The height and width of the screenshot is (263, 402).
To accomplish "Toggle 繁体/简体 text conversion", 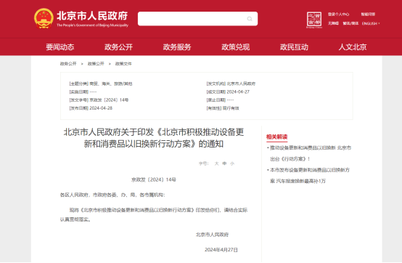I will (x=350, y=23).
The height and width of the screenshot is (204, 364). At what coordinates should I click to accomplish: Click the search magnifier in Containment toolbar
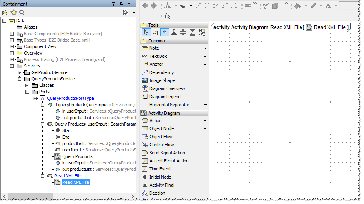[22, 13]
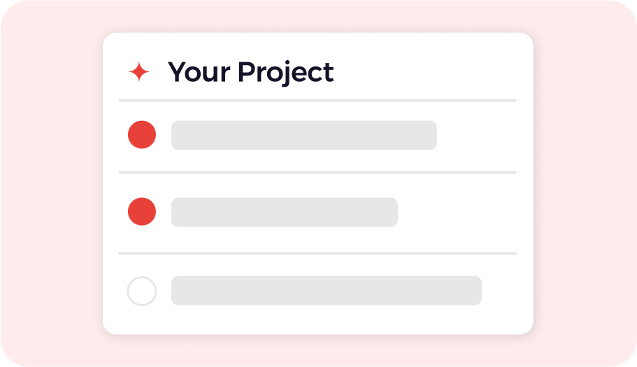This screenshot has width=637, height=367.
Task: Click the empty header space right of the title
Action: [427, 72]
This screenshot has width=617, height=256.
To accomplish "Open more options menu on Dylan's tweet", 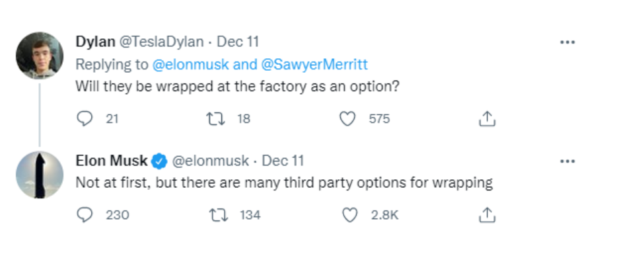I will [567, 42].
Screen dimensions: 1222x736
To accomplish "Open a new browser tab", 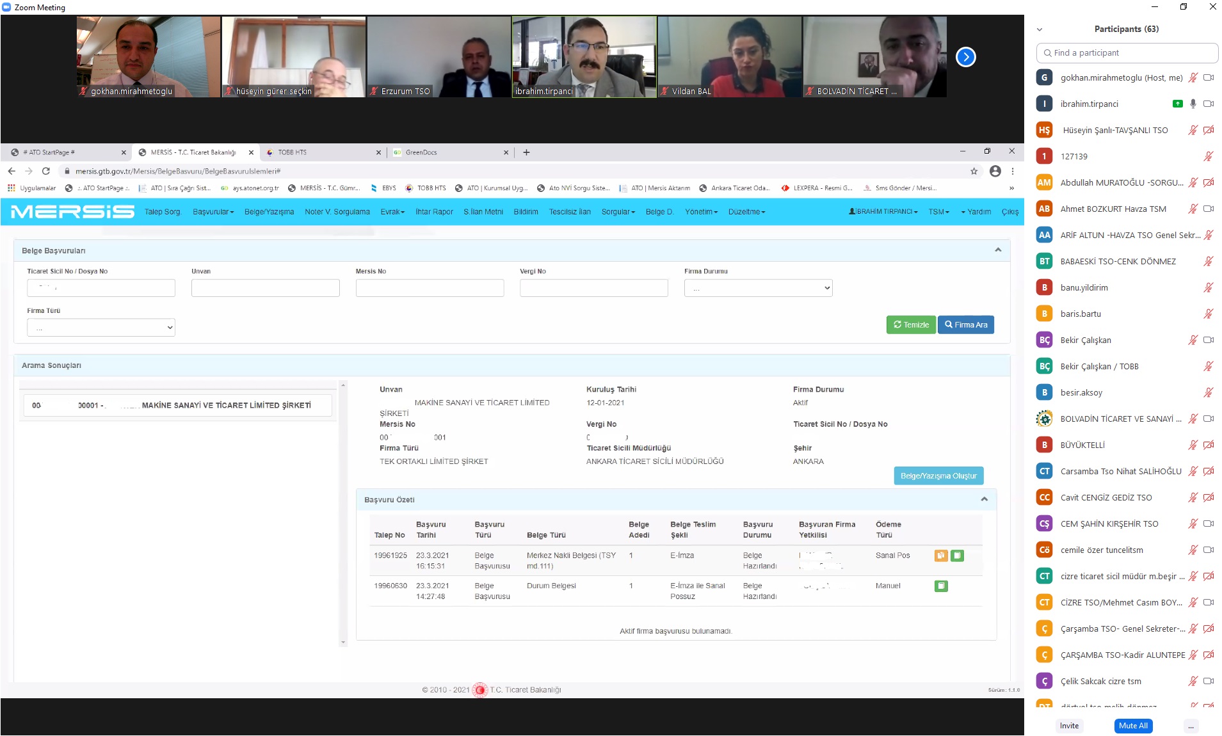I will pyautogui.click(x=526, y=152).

TASK BRIEF >>
Could the stretch from the line with "The height and width of the screenshot is (204, 364)." through the line with "This screenshot has width=617, height=256." in the listing above be restated word for word, minus the pictures?

EXERCISE RESULT >>
The height and width of the screenshot is (204, 364). At what coordinates should I click to accomplish: Click the search magnifier in Containment toolbar
[22, 13]
This screenshot has width=637, height=367.
Task: Click the empty header space right of the title
Action: [427, 72]
This screenshot has width=617, height=256.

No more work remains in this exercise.